Maat’s inherent message is inaccurate – Money does buy you happiness

Aamina Sheikh, Rabia Noreen and Saba Qamar in Maat


Cast: Aamina Sheikh, Saba Qamar, Adnan Siddiqui, Shamim Hilali and Rabia Noreen

Writer: Umera Ahmed
Director: Amna Nawaz Khan

Broadcasting channel: Hum TV

Telecast times: Every Friday at 8 p.m.

First telecast: September 9, 2011

Umera Ahmed's latest serial Maat pits her usual good vs bad formula. 
This time it is through two sisters who represent two sides of the coin.
Aiman (Aamina Sheikh) is the goody two shoes sister who is content with 
whatever life has offered, which is the lower-middle class existence. 
She is the one who runs the kitchen by teaching in a school and giving tuitions. 
Needless to say Aiman is the clichéd model of sacrifice, chastity and obedience

The other side of the coin is represented by the sister Saman who is beautiful 
but is a discontented Lil' bitch. She wants to move out of her confined neighbourhood 
and dreams of the good life which can only happen with pots of money. 
Needless to say Saman is materialistic, selfish and a flirt. 

This premise-that money cannot buy happiness-is flawed and simplistic. 
For the writer does not acknowledge the fact that money does 
indeed buy happiness, more specifically material goods does give immense pleasure. 
Bo Derek the infamous american actress uttered these prescient words 
once upon a time: "Whoever said money can't buy happiness simply didn't
know where to go shopping". You would be lying if you denied the fact 
that when you bought an expensive lawn suit or a pricey cellphone or a
gorgeous looking laptop that it didn't bring you happiness. 

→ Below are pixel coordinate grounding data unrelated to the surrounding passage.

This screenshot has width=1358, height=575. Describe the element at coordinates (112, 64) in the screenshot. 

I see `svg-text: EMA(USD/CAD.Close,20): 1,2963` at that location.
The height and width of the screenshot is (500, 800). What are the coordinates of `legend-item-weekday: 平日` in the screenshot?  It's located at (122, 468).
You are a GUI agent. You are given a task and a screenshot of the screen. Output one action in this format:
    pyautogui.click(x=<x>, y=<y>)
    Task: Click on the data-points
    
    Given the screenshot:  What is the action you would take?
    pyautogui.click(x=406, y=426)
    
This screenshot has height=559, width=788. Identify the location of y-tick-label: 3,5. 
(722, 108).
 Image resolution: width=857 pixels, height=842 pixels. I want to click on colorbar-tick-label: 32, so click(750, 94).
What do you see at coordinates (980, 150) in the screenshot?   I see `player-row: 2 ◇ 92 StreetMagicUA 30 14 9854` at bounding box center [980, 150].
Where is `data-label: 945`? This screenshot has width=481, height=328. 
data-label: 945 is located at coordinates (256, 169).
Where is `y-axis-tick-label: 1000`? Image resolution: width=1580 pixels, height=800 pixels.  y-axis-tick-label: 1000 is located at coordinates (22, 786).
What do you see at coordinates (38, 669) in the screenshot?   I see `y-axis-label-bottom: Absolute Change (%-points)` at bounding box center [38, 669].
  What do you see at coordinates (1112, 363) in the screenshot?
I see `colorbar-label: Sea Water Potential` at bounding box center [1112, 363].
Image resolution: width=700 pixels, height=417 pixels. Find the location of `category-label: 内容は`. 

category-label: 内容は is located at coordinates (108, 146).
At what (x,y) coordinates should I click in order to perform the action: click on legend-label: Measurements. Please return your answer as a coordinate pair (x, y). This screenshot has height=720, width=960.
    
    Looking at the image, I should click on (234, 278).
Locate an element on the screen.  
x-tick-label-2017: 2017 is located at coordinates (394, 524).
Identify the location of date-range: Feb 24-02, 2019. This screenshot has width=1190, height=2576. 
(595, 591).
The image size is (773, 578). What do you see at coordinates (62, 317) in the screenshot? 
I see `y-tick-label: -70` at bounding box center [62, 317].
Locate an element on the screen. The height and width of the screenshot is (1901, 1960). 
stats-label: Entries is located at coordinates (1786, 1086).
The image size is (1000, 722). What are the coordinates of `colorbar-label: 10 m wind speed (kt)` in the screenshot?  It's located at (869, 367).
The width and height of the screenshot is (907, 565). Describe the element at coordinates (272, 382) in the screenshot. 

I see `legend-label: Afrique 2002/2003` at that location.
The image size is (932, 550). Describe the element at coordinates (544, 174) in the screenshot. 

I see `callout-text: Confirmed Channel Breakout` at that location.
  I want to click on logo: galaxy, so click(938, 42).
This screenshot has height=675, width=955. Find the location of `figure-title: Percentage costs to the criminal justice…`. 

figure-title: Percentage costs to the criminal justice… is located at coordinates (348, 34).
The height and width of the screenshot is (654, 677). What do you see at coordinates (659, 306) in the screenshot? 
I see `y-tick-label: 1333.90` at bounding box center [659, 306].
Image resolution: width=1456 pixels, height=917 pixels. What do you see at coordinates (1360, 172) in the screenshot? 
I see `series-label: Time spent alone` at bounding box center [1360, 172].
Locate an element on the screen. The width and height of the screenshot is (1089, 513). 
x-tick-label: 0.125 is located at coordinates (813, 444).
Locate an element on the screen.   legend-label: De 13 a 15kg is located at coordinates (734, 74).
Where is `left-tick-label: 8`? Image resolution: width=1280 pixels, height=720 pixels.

In fact most of us daydream about buying that coveted item and when it 
is in our hands or possession, that feeling is indescribable 
and we go through a range of emotions and none of it is negative.

In fact according to the study, published in the Journal of Psychology and Marketing (U.S),
 "Retail therapy purchases were overwhelmingly beneficial, leading to 
mood boosts and no regrets or guilt." Researchers interviewed hundreds
of people at shopping centres and found out that 62 per cent had bought something to cheer themselves up while 28 per cent said they 
had indulged as a form of celebration. 

This reminds me of the pertinent movie Confessions of a Shopaholic, in which 
the central character Rebecca Bloomwood says, "A man will never love you or 
treat you as well as a store. If a man doesn't fit, you can't exchange him 
seven days later for a gorgeous cashmere sweater. And a store always smells good. 
A store can awaken a lust for things you never even knew you needed. 
And when your fingers first grasp those shiny, new bags... oh yes... oh yes."